This probably won’t surprise you: Health-care costs are expected to increase by 8.5 percent in 2012—slightly up from this year’s increase of 8 percent, according to the annual Behind the Numbers report on medical costs recently released by PwC’s Health Research Institute. There’s both good news and bad news for employers in the report. First, the good news: By making changes in their health plans, employers could likely keep cost increases down to 7 percent. Now, the bad: U.S. workers are using more medical services as post-recession stress takes its toll on their health.
PwC says medical costs increased at lower than expected rates in 2011 and 2010 because so many Americans were unemployed, lacked medical coverage or couldn’t afford medical treatment even if they had coverage. Now, pent-up demand for services is causing more use of medical care, and PwC says employers and insurers are reporting more claims for stress-induced illnesses.

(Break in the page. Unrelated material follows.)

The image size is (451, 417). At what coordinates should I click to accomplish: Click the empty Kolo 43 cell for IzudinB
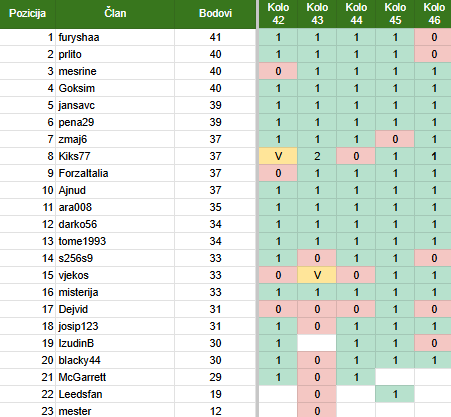pyautogui.click(x=317, y=343)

However, several factors will decrease medical costs in 2012, including:
- Increased cost sharing: Employers are increasingly shifting the burden of rising medical costs to employees. High deductible plans were the fastest growing type of plan in 2011, according to PwC.
- Key brand-name drugs go off patent: Some of the most popular drugs will go off patent in 2012, so patients can use more generics.
- Tiering on out-of-network providers: Employers are also increasing deductibles, which helps discourage workers from using more costly out-of-network providers.
How will health insurance reform affect costs in 2012? Minimally, says PwC. The parts of the Patient Protection and Affordable Care Act that took place before 2012 were small changes for which employers have already accounted. The next group of changes (including Medicaid expansion, health insurance exchanges, subsidies to buy private insurance, mandates for employers to offer insurance and mandates for individuals to buy insurance) don’t begin to take place until 2014.
How can you decrease your health insurance costs? PwC asked employers what changes they are making to their plans, and found:
- 84 percent of employers expect to make changes in plan design to offset new costs associated with health reform.
- 86 percent of employers expect to re-evaluate their overall benefits strategy.
- 50 percent of employers are considering significantly changing or eliminating company subsidies for dependent medical coverage.
- 89 percent of employers expect to increase their health and wellness efforts.
The best way to decrease costs is to shop around. Work with your insurance agent to get quotes from a variety of providers. Being wedded to one provider can cost you big-time. You may also want to poll your employees to see what benefits they care about most, and which they are willing to do without.
Employees have a strong interest in keeping their coverage (and keeping it affordable). But many have no idea how much insurance costs—especially if your business pays the bulk of their premiums. Being honest with them about how much insurance costs and enlisting their help in coming up with solutions can go a long way toward finding an answer that fits everyone’s needs.